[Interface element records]
■ ■ ■ ■ ■
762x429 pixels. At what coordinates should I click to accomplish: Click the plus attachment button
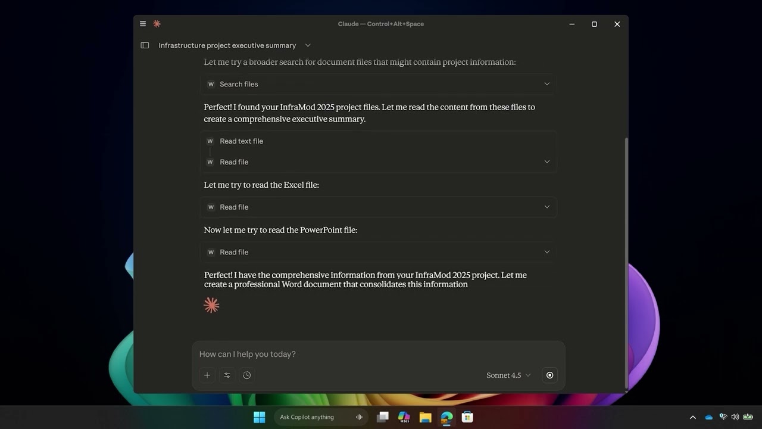(x=207, y=375)
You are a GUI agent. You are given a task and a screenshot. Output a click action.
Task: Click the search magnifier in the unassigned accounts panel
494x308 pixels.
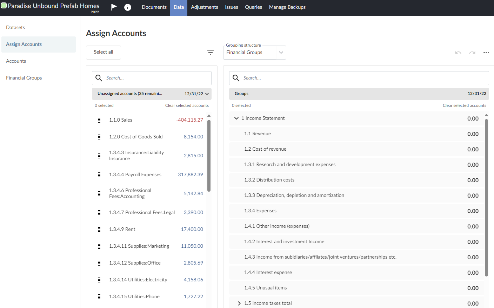(99, 78)

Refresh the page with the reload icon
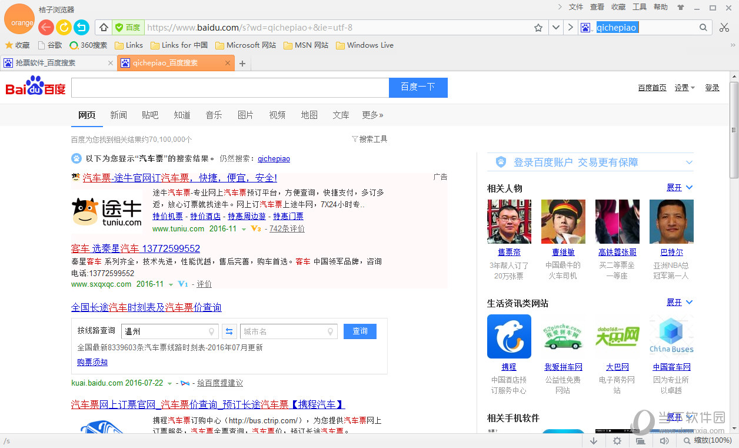(x=64, y=27)
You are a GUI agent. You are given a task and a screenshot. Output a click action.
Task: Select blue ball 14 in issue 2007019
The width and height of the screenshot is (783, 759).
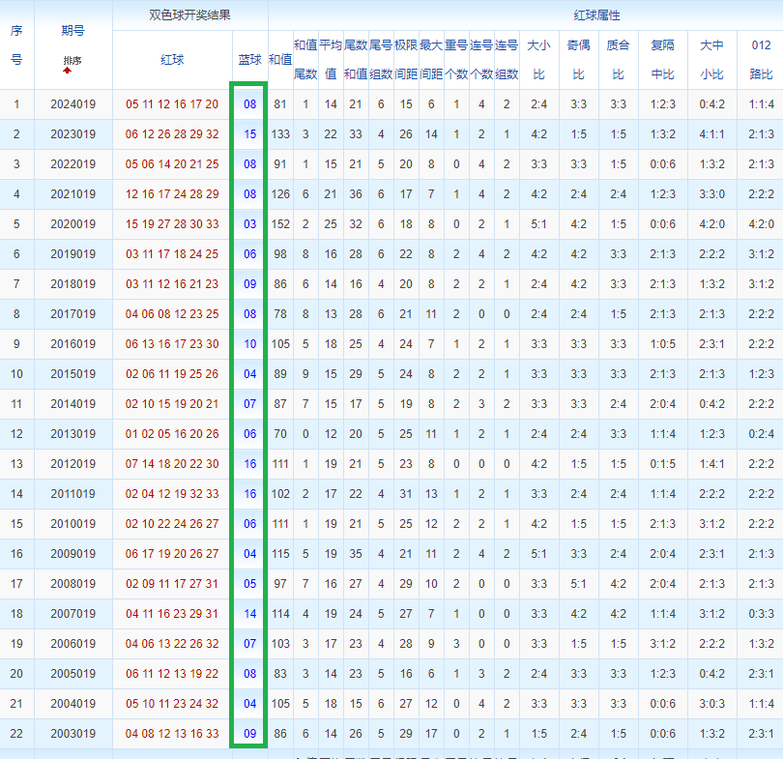pos(249,614)
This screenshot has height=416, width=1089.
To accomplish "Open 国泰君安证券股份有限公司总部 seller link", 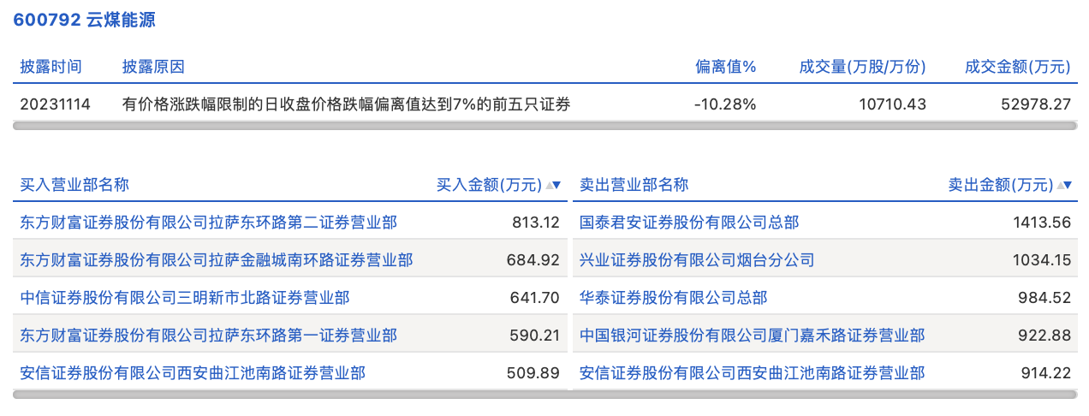I will click(688, 223).
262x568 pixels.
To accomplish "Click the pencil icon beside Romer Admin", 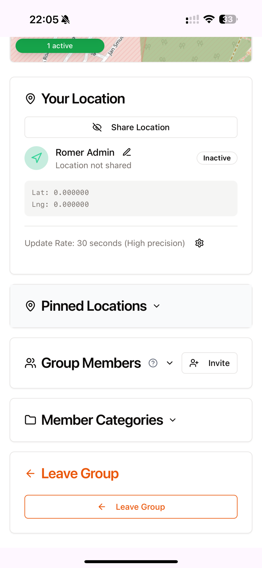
■ ■ ■ ■ ■
▶ TASK DETAILS: Can you rewrite the listing from its start through the line containing "(x=64, y=27)", inclusive, keeping the requests unchanged and scaling every coordinate in the answers by 0.5, rounded to whole numbers with halves going up? Leave the pictures out.

▶ ANSWER FOR THIS EXERCISE:
762x429 pixels. At what coordinates should I click to accomplish: Click the plus attachment button
(x=104, y=188)
You are a GUI agent. You are given a task and a screenshot. Output a click action.
Task: Click the search magnifier in the unassigned accounts panel
494x308 pixels.
(50, 39)

Refresh the page with the reload icon
(x=32, y=14)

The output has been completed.